Exercise brief: Lines from the one containing "You are a GUI" through the final line of the records below are needed, copied exactly, with no pictures.

[Opening Information given section]

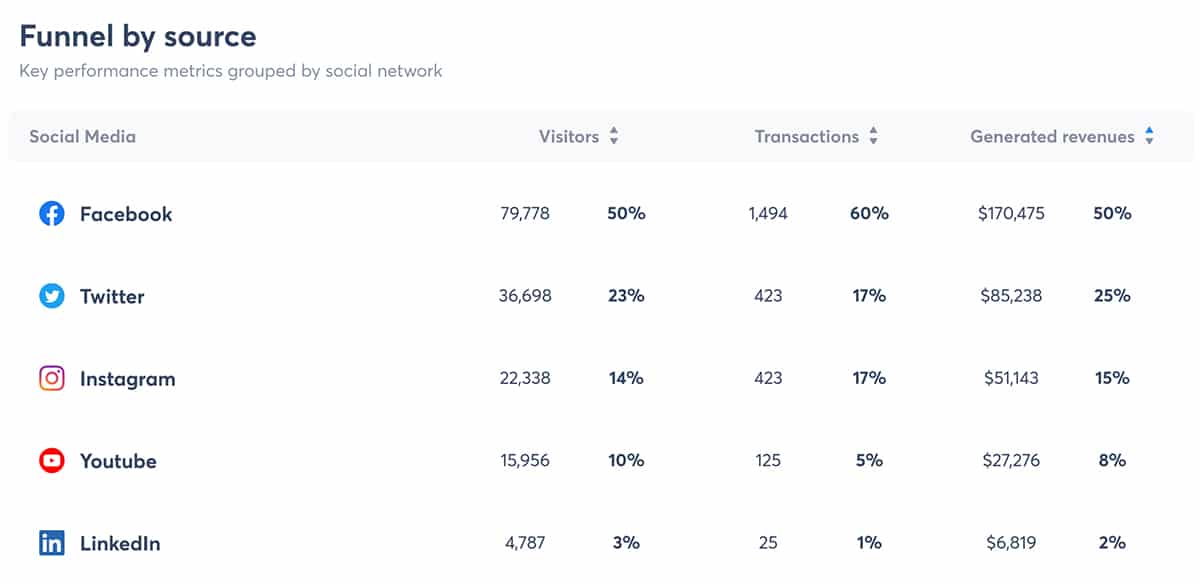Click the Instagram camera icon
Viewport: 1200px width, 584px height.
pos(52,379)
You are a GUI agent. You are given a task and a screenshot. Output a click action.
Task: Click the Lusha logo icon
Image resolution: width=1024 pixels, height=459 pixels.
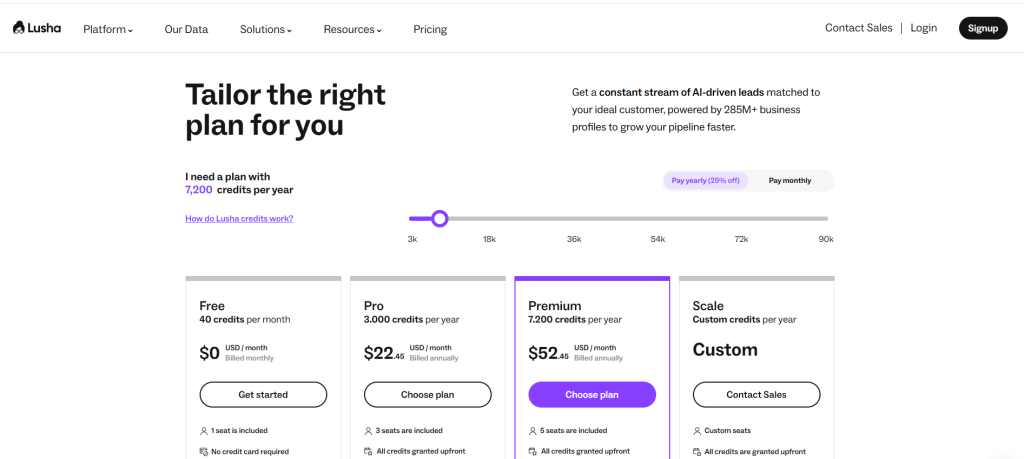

[Closing Information given section]

Answer to this task:
You are a GUI agent. You are given a task and a screenshot. Output a click action.
Task: Click the Lusha logo icon
Image resolution: width=1024 pixels, height=459 pixels.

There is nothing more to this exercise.